Task directions
Lines from the line with "This screenshot has height=812, width=1491." to the line with "26 Sep date" in the entries below, and only those, must be output exactly, with both ends included.

Extracted entries
= Beginning of Section =
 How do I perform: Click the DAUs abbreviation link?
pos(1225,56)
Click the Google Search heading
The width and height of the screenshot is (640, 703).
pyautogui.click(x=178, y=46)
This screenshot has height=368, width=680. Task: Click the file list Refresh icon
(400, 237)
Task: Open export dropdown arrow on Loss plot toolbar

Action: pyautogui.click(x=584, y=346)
= End of Section =
= Beginning of Section =
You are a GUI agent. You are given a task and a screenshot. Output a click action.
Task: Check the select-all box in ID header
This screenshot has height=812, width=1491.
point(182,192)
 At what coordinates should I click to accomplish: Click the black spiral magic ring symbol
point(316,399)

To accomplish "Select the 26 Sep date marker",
= End of Section =
Solution for this task
This screenshot has height=812, width=1491.
point(182,192)
 At what coordinates should I click to accomplish: Click the black spiral magic ring symbol
point(316,399)

To accomplish "Select the 26 Sep date marker",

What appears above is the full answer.